This package includes varoius methods for computing the ocean surface mixed layer depth from temperature, salinity, and density fields.

Installation (existing environment)

To install from source:

pip install -e .

Creating a clean conda install with minimal external packages

This package utilizes numpy and gsw for functionality of the mld software. Notebooks and other tests may require additional packages, such as xarray and matplotlib. To create a clean conda environment with the minimum required packages follow:

conda create -n oceanmixedlayers numpy  
conda activate oceanmixedlayers  
conda install -c conda-forge gsw  

You can then activate the oml environment and follow the installation instructions into an existing environment as above.
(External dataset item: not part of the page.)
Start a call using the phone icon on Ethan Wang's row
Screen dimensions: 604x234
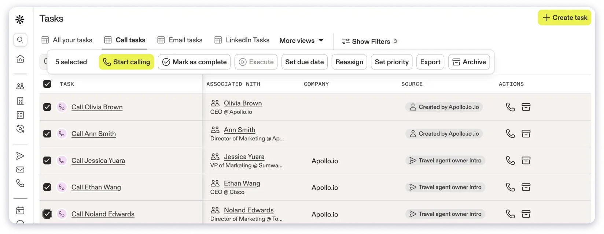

Optional additional packages to use all scripts and notebooks:

Warning for some reason conda does not appear to successfully build these packages after gsw is installed. Building these packages before installing gsw does seem to work. This error should be better understood.

conda install matplotlib jupyter netcdf4 xarray ipykernel  

A reminder, Jupyter environments can be added with:

python -m ipykernel install --user --name myenv --display-name "oceanmixedlayers"  

Instructions for using the installed package

Examples and short tests are given in notebook form in the tests folder. Some examples require downloading the Argo profile database (see ftp://usgodae.org/pub/outgoing/argo/). Idealized profiles can be constructed for testing the interfaces as well, without need for obtaining external data.

The most useful example for usual implementation is probably in tests/Argo_Examples, which takes the Argo profiles and computes the gridded data for each of the algorithms included here.